(Collected data entries)
◆ ◆ ◆ ◆ ◆
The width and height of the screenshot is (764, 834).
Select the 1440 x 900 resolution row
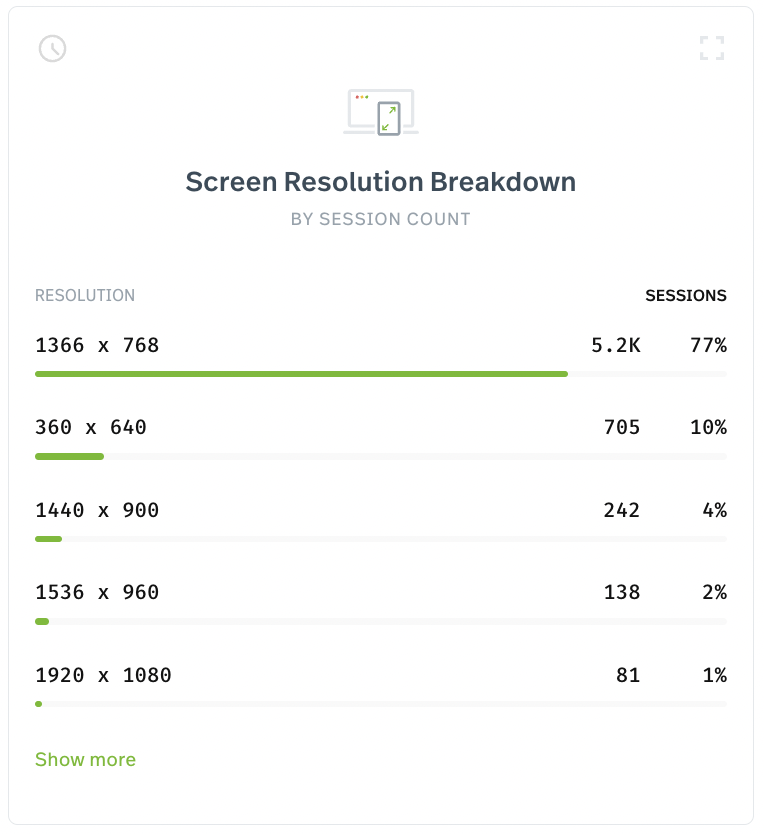click(x=381, y=520)
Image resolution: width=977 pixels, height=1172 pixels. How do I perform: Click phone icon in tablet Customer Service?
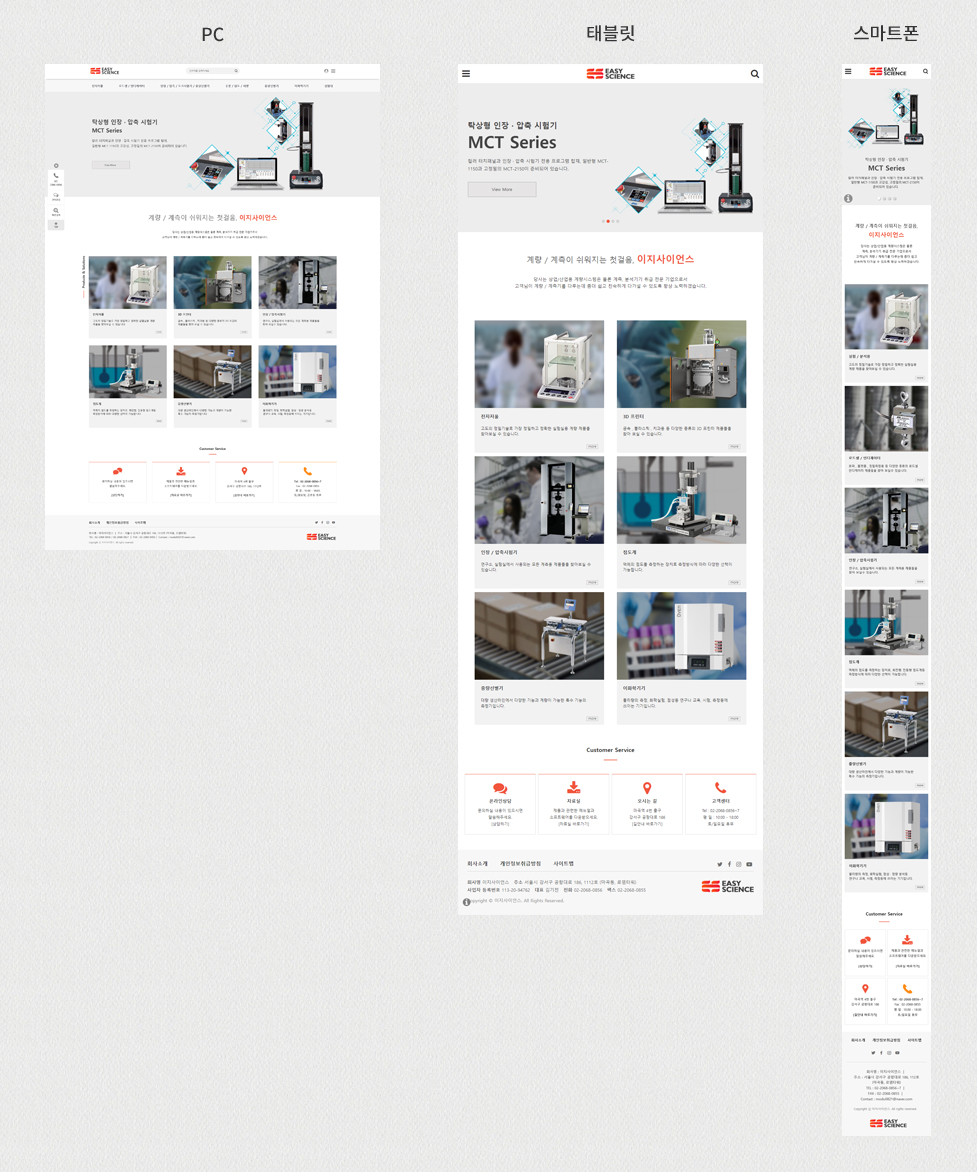click(x=720, y=788)
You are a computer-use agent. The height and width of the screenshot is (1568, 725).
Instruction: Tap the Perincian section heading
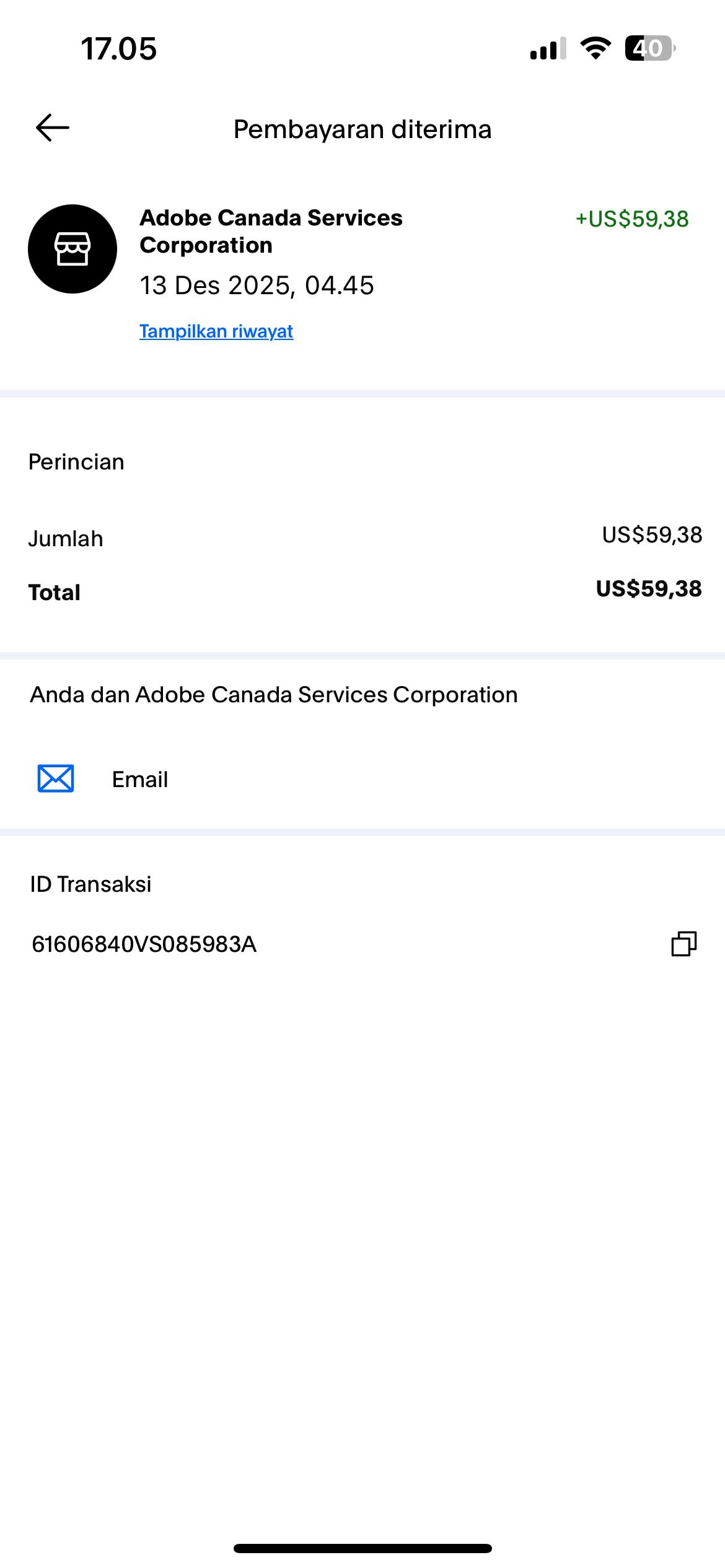(76, 462)
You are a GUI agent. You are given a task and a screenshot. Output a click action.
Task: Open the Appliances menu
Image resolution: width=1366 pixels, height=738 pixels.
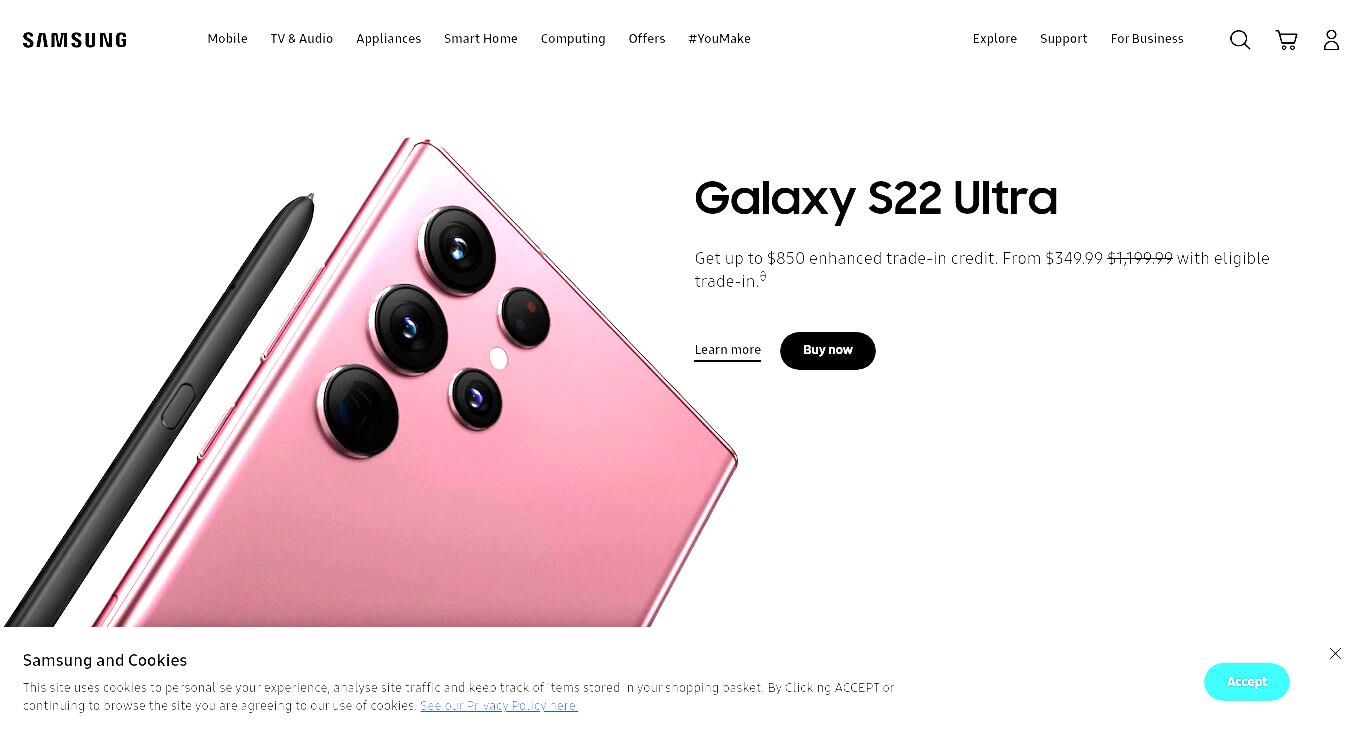(x=388, y=39)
◆ ◆ ◆ ◆ ◆
### EXERCISE DIRECTIONS
Find every line above that contains the word "agent", and return each one.

### SOLUTION TO THE PROBLEM
You are a computer-use agent. The height and width of the screenshot is (1568, 725).
You are a GUI agent. You are given a task and a screenshot. Output a click action.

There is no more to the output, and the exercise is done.